• [ABOUT THIS TASK]: Reproduce every one of the following records verbatim, with no changes.

=== Begin Enclosure ===

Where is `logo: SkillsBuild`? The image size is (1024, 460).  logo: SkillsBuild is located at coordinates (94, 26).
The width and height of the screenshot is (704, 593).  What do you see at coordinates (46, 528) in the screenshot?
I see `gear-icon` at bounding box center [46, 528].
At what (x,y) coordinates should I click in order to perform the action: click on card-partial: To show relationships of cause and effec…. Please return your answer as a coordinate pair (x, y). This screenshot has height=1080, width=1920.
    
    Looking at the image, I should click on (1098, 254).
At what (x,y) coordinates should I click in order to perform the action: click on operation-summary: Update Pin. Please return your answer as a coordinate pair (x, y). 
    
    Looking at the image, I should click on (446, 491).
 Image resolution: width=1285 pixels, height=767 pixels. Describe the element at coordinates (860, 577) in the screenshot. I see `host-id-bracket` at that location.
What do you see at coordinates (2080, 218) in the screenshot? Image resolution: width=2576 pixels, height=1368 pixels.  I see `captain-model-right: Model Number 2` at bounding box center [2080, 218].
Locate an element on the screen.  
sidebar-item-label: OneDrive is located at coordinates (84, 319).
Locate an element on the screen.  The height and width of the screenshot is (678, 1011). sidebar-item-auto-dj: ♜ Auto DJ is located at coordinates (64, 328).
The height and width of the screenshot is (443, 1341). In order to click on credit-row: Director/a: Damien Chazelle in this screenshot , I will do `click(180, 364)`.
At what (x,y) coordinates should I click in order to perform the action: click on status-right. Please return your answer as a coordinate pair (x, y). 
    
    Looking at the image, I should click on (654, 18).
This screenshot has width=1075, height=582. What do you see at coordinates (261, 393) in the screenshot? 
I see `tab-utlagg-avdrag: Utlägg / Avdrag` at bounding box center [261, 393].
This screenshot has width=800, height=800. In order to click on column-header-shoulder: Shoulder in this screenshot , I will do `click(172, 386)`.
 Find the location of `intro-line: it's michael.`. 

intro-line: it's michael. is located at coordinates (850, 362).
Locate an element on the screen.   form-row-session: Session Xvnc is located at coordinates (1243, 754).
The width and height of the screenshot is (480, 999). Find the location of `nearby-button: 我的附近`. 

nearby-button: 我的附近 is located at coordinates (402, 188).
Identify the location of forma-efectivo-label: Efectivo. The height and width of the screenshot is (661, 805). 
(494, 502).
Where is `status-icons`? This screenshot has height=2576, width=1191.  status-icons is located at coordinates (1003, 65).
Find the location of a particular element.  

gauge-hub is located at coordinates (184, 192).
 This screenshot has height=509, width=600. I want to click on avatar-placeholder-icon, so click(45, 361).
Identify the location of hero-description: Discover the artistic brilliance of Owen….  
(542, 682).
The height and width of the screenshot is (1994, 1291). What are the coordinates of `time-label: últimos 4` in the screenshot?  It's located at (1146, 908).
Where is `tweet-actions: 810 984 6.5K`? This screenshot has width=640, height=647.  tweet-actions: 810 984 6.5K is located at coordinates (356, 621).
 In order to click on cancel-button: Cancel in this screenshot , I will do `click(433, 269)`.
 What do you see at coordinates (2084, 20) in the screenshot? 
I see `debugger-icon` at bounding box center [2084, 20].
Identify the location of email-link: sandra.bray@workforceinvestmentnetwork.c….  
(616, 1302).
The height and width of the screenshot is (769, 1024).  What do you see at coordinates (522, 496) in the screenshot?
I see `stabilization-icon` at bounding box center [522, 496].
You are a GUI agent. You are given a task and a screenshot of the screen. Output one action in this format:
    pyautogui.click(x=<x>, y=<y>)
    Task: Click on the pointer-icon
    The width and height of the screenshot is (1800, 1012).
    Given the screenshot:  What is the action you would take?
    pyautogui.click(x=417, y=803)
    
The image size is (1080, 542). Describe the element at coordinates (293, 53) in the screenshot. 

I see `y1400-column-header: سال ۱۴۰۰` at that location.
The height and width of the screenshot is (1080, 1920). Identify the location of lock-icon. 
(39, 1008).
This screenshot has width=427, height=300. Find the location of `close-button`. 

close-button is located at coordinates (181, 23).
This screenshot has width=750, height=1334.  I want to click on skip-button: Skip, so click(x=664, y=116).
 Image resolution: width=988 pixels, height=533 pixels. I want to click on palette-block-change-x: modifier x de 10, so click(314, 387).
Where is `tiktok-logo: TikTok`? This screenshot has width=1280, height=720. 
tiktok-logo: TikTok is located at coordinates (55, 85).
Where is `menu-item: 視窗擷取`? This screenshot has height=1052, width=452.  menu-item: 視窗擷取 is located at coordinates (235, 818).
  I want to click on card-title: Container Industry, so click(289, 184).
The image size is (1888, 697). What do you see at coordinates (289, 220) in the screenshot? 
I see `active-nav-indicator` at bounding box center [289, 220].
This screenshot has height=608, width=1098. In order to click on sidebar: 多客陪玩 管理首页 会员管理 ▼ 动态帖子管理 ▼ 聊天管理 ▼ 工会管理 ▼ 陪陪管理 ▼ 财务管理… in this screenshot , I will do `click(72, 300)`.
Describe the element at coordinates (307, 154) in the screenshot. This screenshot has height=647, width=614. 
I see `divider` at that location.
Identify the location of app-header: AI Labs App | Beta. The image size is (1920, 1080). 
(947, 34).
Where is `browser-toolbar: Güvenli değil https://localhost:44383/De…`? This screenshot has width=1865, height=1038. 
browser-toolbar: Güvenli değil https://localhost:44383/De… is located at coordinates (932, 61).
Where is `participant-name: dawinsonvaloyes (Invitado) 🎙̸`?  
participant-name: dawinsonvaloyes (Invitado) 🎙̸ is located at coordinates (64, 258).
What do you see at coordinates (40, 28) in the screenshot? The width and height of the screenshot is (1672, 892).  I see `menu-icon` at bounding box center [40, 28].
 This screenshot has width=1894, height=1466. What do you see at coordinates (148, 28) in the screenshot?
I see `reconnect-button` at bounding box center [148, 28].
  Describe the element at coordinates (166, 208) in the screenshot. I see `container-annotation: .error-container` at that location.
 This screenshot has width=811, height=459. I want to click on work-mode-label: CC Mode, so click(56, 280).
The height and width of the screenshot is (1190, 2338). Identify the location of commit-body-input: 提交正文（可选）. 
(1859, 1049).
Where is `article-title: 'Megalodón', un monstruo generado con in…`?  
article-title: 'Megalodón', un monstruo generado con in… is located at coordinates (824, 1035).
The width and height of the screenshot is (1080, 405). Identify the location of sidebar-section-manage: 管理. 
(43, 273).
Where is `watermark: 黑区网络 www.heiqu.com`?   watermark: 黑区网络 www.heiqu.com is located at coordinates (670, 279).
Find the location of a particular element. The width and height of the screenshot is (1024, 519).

=== End Enclosure ===

• [RESULT]:
Where is `logo: SkillsBuild`? The image size is (1024, 460).  logo: SkillsBuild is located at coordinates (94, 26).
The width and height of the screenshot is (704, 593).  What do you see at coordinates (46, 528) in the screenshot?
I see `gear-icon` at bounding box center [46, 528].
At what (x,y) coordinates should I click in order to perform the action: click on card-partial: To show relationships of cause and effec…. Please return your answer as a coordinate pair (x, y). This screenshot has height=1080, width=1920.
    
    Looking at the image, I should click on (1098, 254).
At what (x,y) coordinates should I click in order to perform the action: click on operation-summary: Update Pin. Please return your answer as a coordinate pair (x, y). 
    
    Looking at the image, I should click on (446, 491).
 Image resolution: width=1285 pixels, height=767 pixels. Describe the element at coordinates (860, 577) in the screenshot. I see `host-id-bracket` at that location.
What do you see at coordinates (2080, 218) in the screenshot? Image resolution: width=2576 pixels, height=1368 pixels.  I see `captain-model-right: Model Number 2` at bounding box center [2080, 218].
Locate an element on the screen.  
sidebar-item-label: OneDrive is located at coordinates (84, 319).
Locate an element on the screen.  The height and width of the screenshot is (678, 1011). sidebar-item-auto-dj: ♜ Auto DJ is located at coordinates (64, 328).
The height and width of the screenshot is (443, 1341). In order to click on credit-row: Director/a: Damien Chazelle in this screenshot , I will do `click(180, 364)`.
At what (x,y) coordinates should I click in order to perform the action: click on status-right. Please return your answer as a coordinate pair (x, y). 
    
    Looking at the image, I should click on (654, 18).
This screenshot has width=1075, height=582. What do you see at coordinates (261, 393) in the screenshot? 
I see `tab-utlagg-avdrag: Utlägg / Avdrag` at bounding box center [261, 393].
This screenshot has width=800, height=800. In order to click on column-header-shoulder: Shoulder in this screenshot , I will do `click(172, 386)`.
 Find the location of `intro-line: it's michael.`. 

intro-line: it's michael. is located at coordinates (850, 362).
Locate an element on the screen.   form-row-session: Session Xvnc is located at coordinates (1243, 754).
The width and height of the screenshot is (480, 999). Find the location of `nearby-button: 我的附近`. 

nearby-button: 我的附近 is located at coordinates (402, 188).
Identify the location of forma-efectivo-label: Efectivo. The height and width of the screenshot is (661, 805). 
(494, 502).
Where is `status-icons`? This screenshot has height=2576, width=1191.  status-icons is located at coordinates (1003, 65).
Find the location of a particular element.  

gauge-hub is located at coordinates (184, 192).
 This screenshot has height=509, width=600. I want to click on avatar-placeholder-icon, so click(45, 361).
Identify the location of hero-description: Discover the artistic brilliance of Owen….  
(542, 682).
The height and width of the screenshot is (1994, 1291). What are the coordinates of `time-label: últimos 4` in the screenshot?  It's located at (1146, 908).
Where is `tweet-actions: 810 984 6.5K`? This screenshot has width=640, height=647.  tweet-actions: 810 984 6.5K is located at coordinates (356, 621).
 In order to click on cancel-button: Cancel in this screenshot , I will do `click(433, 269)`.
 What do you see at coordinates (2084, 20) in the screenshot? 
I see `debugger-icon` at bounding box center [2084, 20].
Identify the location of email-link: sandra.bray@workforceinvestmentnetwork.c….  
(616, 1302).
The height and width of the screenshot is (769, 1024).  What do you see at coordinates (522, 496) in the screenshot?
I see `stabilization-icon` at bounding box center [522, 496].
You are a GUI agent. You are given a task and a screenshot of the screen. Output one action in this format:
    pyautogui.click(x=<x>, y=<y>)
    Task: Click on the pointer-icon
    The width and height of the screenshot is (1800, 1012).
    Given the screenshot:  What is the action you would take?
    pyautogui.click(x=417, y=803)
    
The image size is (1080, 542). Describe the element at coordinates (293, 53) in the screenshot. 

I see `y1400-column-header: سال ۱۴۰۰` at that location.
The height and width of the screenshot is (1080, 1920). Identify the location of lock-icon. 
(39, 1008).
This screenshot has width=427, height=300. Find the location of `close-button`. 

close-button is located at coordinates (181, 23).
This screenshot has width=750, height=1334.  I want to click on skip-button: Skip, so click(x=664, y=116).
 Image resolution: width=988 pixels, height=533 pixels. I want to click on palette-block-change-x: modifier x de 10, so click(314, 387).
Where is `tiktok-logo: TikTok`? This screenshot has width=1280, height=720. 
tiktok-logo: TikTok is located at coordinates (55, 85).
Where is `menu-item: 視窗擷取`? This screenshot has height=1052, width=452.  menu-item: 視窗擷取 is located at coordinates (235, 818).
  I want to click on card-title: Container Industry, so click(289, 184).
The image size is (1888, 697). What do you see at coordinates (289, 220) in the screenshot? 
I see `active-nav-indicator` at bounding box center [289, 220].
This screenshot has height=608, width=1098. In order to click on sidebar: 多客陪玩 管理首页 会员管理 ▼ 动态帖子管理 ▼ 聊天管理 ▼ 工会管理 ▼ 陪陪管理 ▼ 财务管理… in this screenshot , I will do `click(72, 300)`.
Describe the element at coordinates (307, 154) in the screenshot. This screenshot has height=647, width=614. 
I see `divider` at that location.
Identify the location of app-header: AI Labs App | Beta. The image size is (1920, 1080). 
(947, 34).
Where is `browser-toolbar: Güvenli değil https://localhost:44383/De…`? This screenshot has width=1865, height=1038. 
browser-toolbar: Güvenli değil https://localhost:44383/De… is located at coordinates (932, 61).
Where is `participant-name: dawinsonvaloyes (Invitado) 🎙̸`?  
participant-name: dawinsonvaloyes (Invitado) 🎙̸ is located at coordinates (64, 258).
What do you see at coordinates (40, 28) in the screenshot? The width and height of the screenshot is (1672, 892).  I see `menu-icon` at bounding box center [40, 28].
 This screenshot has width=1894, height=1466. What do you see at coordinates (148, 28) in the screenshot?
I see `reconnect-button` at bounding box center [148, 28].
  Describe the element at coordinates (166, 208) in the screenshot. I see `container-annotation: .error-container` at that location.
 This screenshot has width=811, height=459. I want to click on work-mode-label: CC Mode, so click(56, 280).
The height and width of the screenshot is (1190, 2338). Identify the location of commit-body-input: 提交正文（可选）. 
(1859, 1049).
Where is `article-title: 'Megalodón', un monstruo generado con in…`?  
article-title: 'Megalodón', un monstruo generado con in… is located at coordinates (824, 1035).
The width and height of the screenshot is (1080, 405). Identify the location of sidebar-section-manage: 管理. 
(43, 273).
Where is `watermark: 黑区网络 www.heiqu.com`?   watermark: 黑区网络 www.heiqu.com is located at coordinates (670, 279).
Find the location of a particular element. The width and height of the screenshot is (1024, 519).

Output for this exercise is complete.